- DATA FOR ANALYSIS
Content starts

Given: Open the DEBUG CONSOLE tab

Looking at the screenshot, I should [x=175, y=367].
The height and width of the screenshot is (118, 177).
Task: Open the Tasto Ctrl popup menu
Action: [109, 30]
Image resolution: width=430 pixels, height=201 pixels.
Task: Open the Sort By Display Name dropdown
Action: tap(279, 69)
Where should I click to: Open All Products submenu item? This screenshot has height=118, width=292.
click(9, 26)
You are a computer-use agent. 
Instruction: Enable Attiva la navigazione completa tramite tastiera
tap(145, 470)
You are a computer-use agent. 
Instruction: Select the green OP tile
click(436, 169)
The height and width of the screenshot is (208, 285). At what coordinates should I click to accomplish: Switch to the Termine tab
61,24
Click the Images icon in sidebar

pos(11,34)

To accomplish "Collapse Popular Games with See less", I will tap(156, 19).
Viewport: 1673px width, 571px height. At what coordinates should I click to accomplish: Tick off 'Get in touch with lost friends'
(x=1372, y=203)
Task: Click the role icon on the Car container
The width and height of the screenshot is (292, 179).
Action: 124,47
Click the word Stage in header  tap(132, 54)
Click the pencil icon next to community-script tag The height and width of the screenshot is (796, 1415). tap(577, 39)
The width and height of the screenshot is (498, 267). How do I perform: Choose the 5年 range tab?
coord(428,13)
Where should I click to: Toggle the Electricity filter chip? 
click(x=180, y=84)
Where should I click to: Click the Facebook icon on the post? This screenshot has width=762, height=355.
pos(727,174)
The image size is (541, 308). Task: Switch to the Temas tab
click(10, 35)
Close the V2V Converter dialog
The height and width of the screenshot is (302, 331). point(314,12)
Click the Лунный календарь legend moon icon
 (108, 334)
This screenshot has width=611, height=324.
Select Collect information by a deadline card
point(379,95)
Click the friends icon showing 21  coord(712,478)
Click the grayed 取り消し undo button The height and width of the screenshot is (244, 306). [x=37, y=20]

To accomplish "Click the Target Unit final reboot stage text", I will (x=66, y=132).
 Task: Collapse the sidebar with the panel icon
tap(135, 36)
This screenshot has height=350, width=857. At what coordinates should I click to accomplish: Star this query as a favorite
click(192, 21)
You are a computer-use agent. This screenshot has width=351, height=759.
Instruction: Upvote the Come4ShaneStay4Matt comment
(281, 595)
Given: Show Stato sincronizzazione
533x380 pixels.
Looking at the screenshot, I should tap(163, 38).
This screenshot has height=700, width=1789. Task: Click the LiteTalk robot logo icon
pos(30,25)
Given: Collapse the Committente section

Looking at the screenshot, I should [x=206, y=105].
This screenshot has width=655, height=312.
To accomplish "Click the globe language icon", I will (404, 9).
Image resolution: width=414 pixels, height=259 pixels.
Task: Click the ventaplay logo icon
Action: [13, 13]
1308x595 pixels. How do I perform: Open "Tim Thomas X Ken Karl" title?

Content ends

- ACTIVITY
Produce exactly the lines from the one containing "Select Collect information by a deadline card" through the final line of the records above, both included, and no others.

- EXERCISE RESULT
Select Collect information by a deadline card
point(379,95)
Click the friends icon showing 21  coord(712,478)
Click the grayed 取り消し undo button The height and width of the screenshot is (244, 306). [x=37, y=20]

To accomplish "Click the Target Unit final reboot stage text", I will (x=66, y=132).
 Task: Collapse the sidebar with the panel icon
tap(135, 36)
This screenshot has height=350, width=857. At what coordinates should I click to accomplish: Star this query as a favorite
click(192, 21)
You are a computer-use agent. This screenshot has width=351, height=759.
Instruction: Upvote the Come4ShaneStay4Matt comment
(281, 595)
Given: Show Stato sincronizzazione
533x380 pixels.
Looking at the screenshot, I should tap(163, 38).
This screenshot has height=700, width=1789. Task: Click the LiteTalk robot logo icon
pos(30,25)
Given: Collapse the Committente section

Looking at the screenshot, I should [x=206, y=105].
This screenshot has width=655, height=312.
To accomplish "Click the globe language icon", I will (404, 9).
Image resolution: width=414 pixels, height=259 pixels.
Task: Click the ventaplay logo icon
Action: [13, 13]
1308x595 pixels. How do I perform: Open "Tim Thomas X Ken Karl" title?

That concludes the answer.